> **DATASET EXTRACT**:
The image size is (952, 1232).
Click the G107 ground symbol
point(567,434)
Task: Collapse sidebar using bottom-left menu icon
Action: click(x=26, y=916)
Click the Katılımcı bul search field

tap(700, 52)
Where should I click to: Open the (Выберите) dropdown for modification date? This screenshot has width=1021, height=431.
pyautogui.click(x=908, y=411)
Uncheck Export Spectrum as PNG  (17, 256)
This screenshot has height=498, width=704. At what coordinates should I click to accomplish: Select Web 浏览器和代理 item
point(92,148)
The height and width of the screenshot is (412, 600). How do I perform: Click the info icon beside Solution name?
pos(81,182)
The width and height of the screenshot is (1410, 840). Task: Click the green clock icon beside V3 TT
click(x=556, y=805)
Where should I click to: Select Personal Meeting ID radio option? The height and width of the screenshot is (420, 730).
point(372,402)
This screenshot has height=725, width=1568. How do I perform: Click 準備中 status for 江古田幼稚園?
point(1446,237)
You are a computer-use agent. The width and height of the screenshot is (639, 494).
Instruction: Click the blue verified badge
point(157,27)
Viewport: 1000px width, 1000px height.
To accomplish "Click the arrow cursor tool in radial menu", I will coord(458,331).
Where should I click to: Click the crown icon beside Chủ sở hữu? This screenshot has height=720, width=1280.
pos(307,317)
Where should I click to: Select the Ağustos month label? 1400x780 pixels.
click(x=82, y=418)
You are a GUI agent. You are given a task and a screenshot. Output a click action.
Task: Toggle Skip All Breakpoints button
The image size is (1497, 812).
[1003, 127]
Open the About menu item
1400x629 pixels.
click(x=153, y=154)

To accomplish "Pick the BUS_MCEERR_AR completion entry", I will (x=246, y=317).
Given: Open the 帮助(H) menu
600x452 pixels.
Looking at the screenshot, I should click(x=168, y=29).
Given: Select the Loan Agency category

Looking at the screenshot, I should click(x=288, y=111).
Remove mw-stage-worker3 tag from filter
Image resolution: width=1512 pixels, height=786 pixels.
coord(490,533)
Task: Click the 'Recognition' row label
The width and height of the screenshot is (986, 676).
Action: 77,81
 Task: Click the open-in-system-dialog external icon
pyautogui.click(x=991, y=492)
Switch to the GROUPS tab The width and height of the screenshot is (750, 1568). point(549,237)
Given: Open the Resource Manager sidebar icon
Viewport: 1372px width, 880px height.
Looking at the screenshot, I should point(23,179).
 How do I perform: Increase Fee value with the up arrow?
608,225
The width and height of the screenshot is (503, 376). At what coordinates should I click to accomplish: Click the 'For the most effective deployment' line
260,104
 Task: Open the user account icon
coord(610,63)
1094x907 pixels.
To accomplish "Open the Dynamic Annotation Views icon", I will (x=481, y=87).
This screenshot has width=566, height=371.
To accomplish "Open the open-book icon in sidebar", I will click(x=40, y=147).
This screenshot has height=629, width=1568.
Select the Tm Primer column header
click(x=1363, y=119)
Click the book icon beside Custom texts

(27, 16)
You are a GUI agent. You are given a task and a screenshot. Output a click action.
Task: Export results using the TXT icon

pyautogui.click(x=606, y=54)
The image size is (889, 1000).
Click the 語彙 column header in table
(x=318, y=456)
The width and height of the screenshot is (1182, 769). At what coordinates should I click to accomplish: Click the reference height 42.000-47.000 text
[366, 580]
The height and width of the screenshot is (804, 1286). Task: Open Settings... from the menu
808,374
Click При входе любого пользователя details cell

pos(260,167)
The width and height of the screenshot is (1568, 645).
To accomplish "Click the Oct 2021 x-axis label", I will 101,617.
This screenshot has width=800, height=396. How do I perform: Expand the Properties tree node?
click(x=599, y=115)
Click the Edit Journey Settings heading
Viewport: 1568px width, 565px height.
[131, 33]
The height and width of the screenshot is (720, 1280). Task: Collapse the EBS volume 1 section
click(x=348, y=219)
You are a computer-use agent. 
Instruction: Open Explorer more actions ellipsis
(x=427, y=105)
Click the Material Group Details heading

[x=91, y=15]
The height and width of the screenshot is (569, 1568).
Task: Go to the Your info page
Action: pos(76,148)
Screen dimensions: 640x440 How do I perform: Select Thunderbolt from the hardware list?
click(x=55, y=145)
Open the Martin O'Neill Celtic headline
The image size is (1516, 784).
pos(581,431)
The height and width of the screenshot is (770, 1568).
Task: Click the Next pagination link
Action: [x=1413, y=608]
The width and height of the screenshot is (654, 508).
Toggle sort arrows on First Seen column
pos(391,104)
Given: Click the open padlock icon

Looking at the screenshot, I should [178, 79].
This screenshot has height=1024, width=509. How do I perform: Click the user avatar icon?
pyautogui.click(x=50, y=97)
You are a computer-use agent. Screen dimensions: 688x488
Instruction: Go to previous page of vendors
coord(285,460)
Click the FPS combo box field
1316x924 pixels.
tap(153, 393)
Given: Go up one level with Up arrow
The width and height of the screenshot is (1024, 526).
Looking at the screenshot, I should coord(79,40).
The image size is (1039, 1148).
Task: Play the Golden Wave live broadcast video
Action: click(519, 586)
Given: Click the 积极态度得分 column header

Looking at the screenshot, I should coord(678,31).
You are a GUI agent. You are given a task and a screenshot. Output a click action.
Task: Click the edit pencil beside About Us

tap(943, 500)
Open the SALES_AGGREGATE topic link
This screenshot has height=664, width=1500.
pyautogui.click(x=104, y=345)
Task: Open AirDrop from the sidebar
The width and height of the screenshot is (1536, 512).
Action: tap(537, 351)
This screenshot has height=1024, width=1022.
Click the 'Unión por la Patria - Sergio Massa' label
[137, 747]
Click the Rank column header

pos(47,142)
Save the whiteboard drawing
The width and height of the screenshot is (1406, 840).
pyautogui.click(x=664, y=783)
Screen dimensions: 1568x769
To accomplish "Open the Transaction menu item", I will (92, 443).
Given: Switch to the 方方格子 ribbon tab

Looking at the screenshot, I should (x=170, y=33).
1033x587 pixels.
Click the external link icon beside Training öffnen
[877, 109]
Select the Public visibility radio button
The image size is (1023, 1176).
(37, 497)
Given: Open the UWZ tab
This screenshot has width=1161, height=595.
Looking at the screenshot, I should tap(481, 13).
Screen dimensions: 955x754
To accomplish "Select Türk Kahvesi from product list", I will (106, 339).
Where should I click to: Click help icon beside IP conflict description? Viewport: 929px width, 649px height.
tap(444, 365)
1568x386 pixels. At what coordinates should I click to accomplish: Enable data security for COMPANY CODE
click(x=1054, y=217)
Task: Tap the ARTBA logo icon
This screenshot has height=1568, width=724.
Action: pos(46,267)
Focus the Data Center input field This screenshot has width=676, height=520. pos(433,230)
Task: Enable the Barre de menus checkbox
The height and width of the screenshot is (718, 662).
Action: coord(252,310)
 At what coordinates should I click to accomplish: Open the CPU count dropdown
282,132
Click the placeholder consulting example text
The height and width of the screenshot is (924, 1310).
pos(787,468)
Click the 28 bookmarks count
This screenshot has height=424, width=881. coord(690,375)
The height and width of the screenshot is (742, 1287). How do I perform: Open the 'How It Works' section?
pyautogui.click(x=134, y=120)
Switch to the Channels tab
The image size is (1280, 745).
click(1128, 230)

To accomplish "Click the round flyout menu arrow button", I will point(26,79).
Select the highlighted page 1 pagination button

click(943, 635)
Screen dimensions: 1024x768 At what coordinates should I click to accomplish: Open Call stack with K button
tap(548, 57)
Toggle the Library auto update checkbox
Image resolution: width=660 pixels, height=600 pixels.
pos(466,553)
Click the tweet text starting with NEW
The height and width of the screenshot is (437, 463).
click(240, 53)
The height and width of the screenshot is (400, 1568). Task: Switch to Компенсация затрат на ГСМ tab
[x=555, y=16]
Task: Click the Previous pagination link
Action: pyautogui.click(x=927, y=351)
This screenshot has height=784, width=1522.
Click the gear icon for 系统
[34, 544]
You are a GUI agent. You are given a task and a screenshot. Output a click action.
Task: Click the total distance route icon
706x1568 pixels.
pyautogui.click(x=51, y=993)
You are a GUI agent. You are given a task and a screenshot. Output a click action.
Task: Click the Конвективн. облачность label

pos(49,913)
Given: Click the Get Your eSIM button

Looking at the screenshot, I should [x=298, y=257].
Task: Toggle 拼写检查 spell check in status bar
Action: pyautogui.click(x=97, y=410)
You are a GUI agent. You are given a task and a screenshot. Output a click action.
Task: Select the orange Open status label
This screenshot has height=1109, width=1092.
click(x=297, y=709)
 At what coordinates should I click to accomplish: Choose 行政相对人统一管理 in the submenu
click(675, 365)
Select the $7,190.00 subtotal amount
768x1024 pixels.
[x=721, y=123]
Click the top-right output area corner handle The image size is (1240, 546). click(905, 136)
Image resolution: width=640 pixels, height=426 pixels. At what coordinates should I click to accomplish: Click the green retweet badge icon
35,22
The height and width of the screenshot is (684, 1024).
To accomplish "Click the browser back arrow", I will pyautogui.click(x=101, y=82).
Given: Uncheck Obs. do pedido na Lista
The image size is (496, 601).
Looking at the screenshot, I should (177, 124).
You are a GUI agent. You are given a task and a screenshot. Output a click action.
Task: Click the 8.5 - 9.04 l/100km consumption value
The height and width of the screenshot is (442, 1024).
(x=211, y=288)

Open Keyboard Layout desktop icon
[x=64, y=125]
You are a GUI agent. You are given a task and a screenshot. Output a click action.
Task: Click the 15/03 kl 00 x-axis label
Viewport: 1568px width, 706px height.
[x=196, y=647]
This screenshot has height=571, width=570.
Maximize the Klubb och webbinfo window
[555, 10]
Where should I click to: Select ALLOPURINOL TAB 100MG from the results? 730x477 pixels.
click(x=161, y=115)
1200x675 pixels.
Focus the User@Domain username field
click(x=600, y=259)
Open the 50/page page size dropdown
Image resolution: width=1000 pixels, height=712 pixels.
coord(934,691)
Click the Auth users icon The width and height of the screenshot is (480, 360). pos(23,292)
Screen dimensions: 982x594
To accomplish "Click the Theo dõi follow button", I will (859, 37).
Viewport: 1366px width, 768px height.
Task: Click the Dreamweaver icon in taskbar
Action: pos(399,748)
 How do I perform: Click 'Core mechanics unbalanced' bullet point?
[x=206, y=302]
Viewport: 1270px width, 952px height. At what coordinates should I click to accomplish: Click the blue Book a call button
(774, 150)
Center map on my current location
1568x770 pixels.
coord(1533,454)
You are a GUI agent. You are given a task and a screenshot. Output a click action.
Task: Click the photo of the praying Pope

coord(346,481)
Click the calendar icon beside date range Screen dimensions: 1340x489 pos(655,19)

> **TO DO**:
Show, from the listing above, every line holding the word "computer".

> **ANSWER BOX**:
You are a computer-use agent. The width and height of the screenshot is (639, 494).
You are a computer-use agent. 
You are a computer-use agent. Screen dimensions: 688x488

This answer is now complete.